### Given data
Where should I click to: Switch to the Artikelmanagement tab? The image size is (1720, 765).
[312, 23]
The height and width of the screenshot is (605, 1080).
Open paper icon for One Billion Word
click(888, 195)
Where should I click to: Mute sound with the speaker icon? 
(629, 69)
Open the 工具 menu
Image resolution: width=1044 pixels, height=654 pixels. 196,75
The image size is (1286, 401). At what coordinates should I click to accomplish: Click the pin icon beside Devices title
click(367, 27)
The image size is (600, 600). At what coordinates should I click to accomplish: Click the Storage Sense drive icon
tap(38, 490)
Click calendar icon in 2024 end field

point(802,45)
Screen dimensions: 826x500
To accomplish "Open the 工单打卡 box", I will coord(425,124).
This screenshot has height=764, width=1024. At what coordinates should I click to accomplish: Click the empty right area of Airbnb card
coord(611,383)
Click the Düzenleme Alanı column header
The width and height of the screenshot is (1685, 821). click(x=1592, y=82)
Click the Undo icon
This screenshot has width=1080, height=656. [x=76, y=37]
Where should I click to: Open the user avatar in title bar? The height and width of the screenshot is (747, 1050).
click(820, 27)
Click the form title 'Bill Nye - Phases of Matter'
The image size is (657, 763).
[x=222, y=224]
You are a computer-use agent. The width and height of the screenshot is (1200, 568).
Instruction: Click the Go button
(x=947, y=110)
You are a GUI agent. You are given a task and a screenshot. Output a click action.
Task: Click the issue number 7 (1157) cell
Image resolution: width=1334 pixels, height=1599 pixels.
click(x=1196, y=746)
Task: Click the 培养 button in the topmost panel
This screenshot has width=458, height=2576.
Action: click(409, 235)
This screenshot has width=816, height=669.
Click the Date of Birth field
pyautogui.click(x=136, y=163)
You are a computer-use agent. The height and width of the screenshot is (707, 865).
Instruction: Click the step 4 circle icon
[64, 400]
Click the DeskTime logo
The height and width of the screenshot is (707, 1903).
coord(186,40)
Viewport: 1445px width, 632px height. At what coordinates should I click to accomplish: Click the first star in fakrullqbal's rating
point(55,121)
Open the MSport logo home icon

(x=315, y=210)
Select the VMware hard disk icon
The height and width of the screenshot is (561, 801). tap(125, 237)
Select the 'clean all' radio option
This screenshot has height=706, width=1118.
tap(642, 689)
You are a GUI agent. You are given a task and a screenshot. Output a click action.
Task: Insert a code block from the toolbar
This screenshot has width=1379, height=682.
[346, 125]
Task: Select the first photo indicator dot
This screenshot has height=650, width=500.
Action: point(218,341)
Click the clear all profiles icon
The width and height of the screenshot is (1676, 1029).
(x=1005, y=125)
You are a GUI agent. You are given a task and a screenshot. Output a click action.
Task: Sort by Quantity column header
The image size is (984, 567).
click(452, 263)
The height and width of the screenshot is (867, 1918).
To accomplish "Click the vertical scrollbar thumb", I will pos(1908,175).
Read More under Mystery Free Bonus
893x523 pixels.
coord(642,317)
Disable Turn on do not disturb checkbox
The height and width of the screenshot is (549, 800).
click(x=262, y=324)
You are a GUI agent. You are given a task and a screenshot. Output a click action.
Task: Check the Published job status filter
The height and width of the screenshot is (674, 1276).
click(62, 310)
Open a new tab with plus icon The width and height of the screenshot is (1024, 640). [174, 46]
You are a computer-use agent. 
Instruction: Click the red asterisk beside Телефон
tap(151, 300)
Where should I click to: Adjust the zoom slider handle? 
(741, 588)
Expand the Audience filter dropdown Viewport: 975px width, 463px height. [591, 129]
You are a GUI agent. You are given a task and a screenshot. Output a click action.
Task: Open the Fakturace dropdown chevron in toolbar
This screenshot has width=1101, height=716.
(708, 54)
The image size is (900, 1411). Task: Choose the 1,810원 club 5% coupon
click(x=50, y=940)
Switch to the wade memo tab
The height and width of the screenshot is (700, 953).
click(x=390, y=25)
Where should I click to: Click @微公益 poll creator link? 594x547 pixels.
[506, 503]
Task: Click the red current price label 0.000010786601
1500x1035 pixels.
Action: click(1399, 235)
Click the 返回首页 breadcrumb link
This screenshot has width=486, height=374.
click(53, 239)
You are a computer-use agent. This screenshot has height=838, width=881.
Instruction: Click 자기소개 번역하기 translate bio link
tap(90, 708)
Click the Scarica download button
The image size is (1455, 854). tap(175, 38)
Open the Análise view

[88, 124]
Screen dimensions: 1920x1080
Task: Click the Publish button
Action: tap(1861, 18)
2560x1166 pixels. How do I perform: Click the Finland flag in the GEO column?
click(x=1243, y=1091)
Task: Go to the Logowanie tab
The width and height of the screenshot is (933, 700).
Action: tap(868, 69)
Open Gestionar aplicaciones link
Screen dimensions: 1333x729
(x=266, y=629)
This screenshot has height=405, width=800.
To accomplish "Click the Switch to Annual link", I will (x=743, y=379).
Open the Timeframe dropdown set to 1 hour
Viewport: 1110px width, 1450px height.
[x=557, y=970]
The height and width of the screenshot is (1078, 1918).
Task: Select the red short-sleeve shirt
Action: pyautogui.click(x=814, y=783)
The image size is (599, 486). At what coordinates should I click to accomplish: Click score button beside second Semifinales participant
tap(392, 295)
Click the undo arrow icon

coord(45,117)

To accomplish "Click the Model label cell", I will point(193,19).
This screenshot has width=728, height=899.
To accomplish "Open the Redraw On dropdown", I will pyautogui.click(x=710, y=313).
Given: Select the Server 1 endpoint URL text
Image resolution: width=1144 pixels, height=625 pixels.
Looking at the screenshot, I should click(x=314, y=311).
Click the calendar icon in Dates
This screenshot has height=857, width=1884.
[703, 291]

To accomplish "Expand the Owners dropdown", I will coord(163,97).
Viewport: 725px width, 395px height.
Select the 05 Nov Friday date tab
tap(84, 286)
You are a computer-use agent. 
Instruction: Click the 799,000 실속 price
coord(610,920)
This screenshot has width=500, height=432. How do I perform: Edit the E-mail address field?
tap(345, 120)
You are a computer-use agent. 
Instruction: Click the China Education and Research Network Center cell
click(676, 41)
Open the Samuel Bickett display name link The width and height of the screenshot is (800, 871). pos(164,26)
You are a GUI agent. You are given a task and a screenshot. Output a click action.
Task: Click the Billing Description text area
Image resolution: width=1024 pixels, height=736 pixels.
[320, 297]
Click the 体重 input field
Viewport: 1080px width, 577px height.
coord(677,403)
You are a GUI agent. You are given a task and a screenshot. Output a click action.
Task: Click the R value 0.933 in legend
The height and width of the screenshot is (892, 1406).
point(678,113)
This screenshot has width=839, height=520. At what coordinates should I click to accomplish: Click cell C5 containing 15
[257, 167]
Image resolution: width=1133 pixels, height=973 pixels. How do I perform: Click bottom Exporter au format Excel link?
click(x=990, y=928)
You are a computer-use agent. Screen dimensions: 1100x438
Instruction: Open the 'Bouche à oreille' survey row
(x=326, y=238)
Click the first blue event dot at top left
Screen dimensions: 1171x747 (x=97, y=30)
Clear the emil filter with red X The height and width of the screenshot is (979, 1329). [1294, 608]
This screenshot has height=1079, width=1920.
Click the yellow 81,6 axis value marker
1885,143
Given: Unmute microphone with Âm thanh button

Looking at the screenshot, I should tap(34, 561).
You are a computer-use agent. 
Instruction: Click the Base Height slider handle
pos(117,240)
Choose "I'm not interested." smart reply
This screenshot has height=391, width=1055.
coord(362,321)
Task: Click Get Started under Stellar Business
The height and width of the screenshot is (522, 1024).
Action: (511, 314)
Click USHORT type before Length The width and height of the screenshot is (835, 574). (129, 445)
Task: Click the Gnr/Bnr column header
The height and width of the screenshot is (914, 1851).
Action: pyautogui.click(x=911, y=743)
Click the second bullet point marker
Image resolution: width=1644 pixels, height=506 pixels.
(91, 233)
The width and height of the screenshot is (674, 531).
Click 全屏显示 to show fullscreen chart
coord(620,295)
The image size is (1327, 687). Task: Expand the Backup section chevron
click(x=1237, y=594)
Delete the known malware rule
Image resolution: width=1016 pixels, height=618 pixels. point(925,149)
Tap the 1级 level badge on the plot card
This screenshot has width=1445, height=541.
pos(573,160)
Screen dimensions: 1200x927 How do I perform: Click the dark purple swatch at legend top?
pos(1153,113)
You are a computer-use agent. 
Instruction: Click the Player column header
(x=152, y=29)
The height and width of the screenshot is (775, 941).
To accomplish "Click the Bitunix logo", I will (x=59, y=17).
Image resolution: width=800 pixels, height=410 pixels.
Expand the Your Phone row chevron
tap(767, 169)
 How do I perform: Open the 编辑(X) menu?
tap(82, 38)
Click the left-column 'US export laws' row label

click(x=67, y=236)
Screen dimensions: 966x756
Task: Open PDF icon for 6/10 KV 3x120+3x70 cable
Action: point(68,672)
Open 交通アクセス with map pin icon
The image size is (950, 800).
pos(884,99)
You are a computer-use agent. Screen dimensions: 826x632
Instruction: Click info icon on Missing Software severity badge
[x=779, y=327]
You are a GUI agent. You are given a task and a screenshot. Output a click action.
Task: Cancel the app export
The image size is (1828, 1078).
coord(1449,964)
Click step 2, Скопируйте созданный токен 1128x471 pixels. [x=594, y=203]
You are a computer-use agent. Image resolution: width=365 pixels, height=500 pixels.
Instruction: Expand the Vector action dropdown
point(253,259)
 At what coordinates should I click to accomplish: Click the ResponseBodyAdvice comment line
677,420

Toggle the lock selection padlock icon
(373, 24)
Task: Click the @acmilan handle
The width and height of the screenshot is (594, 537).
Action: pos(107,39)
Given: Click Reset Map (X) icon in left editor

### Instructions to follow
Please reproduce the lines from the line with "This screenshot has width=839, height=520." to the line with "You are a computer-use agent. Screen dimensions: 1100x438", both ends included, exactly as they appear above.

### The answer
This screenshot has width=839, height=520. At what coordinates should I click to accomplish: Click cell C5 containing 15
[257, 167]
Image resolution: width=1133 pixels, height=973 pixels. How do I perform: Click bottom Exporter au format Excel link?
click(x=990, y=928)
You are a computer-use agent. Screen dimensions: 1100x438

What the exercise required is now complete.